For the query of the Position, several rules should be followed:

  1. Chromosome should be written like "chr1" or "chrX".
  2. Start position refers to the actual location of the edited base in the sequence of a chromosome, it should be a positive integer.
  3. Editing pattern are similar to rules in sequence. Backslash "/" is used for Substitutions, the plus sign "+" is used for Insertions, and the minus sign "-" is used for Deletions.

For example:

Type Chromosome Start position Editing pattern
Substitution chr1 943995 /T
Insertion chr1 943995 +GTATT
Deletion chr1 943995 -GAGAACTCGG

For BED files, the content needs to meet the following rule:

  1. BED file should be organized in five columns: Chromosome, StartLocation, EndLocation, EditingPattern and PositionName.
  2. Columns should be separated by '\t'
  3. We will take the EndLocation into account and ignore the StartLocation, as the EndLocation represents the actual location of the editing site in the sequence.

We provide an example BED file that can be downloaded by clicking on the "Example for BED file" link.


2.3 Search in OPEDVar


Users can access the OPEDVar through two ways:
a) Navigation Bar -> OPEDVar;
b) HOME Page -> "GO TO OPEDVAR!" Button.


Users can search by AlleleID, GeneID, GeneSymbol and HGNC_ID to obtain optimized pegRNAs and sgRNAs to correct or install pathogenic human genetic variants.



3. Result display


After users submit their queries, OPED will run calculations immediately, and the designed results will be displayed in the form of a table.


We provide a download function for users, you can download the results table by clicking the "Download" button at the upper left corner of the table.

At the same time, we provide a function to accessing history records.
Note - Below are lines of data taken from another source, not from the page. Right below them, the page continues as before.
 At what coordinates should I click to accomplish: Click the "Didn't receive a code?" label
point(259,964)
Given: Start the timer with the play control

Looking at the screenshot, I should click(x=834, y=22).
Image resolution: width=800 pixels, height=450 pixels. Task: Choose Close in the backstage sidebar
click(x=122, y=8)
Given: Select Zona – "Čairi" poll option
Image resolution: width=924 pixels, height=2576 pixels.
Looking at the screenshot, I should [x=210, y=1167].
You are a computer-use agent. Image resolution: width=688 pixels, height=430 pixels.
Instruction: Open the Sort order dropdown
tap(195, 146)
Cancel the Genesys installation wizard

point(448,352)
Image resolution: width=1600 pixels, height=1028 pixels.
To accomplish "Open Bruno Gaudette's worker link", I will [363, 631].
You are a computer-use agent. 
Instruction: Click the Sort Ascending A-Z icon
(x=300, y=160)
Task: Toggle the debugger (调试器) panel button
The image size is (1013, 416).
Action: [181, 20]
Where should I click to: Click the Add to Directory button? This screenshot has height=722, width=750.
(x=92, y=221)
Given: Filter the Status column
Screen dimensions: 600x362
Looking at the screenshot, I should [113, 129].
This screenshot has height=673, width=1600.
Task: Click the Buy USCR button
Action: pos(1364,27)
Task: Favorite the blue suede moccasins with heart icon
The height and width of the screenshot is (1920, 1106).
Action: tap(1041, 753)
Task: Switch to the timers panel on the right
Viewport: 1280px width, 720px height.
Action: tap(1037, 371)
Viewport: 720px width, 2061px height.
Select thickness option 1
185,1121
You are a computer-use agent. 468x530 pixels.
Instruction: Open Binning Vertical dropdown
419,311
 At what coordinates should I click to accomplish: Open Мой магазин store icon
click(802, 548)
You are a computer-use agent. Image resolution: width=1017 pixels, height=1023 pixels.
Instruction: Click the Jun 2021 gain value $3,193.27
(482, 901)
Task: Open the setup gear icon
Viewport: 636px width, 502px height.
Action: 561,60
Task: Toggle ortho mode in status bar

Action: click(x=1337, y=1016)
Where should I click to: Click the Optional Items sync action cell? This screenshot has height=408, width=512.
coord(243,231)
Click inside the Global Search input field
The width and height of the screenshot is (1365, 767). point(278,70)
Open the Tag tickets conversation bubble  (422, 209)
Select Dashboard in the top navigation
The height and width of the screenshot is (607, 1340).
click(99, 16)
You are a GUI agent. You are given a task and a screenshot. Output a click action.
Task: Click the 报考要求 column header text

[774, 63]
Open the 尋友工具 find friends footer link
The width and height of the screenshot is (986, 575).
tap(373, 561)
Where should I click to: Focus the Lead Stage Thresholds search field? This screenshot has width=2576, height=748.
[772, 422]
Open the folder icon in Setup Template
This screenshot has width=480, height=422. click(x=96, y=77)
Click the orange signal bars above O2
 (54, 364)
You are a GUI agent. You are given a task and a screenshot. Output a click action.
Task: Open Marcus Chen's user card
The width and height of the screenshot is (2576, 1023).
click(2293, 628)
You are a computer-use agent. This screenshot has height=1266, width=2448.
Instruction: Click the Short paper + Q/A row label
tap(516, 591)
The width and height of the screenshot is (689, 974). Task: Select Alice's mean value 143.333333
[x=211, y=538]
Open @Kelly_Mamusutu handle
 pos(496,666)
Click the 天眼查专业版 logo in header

By clicking the "HISTORY" link, users can get all the submitted query records, and their detail information, including sequence information (for sequence queries), position information (for position queries), gene ID information (for OPEDVar search queries), and corresponding design parameters they used. Then users get the design results of these queries by clicking the hyperlink of the records.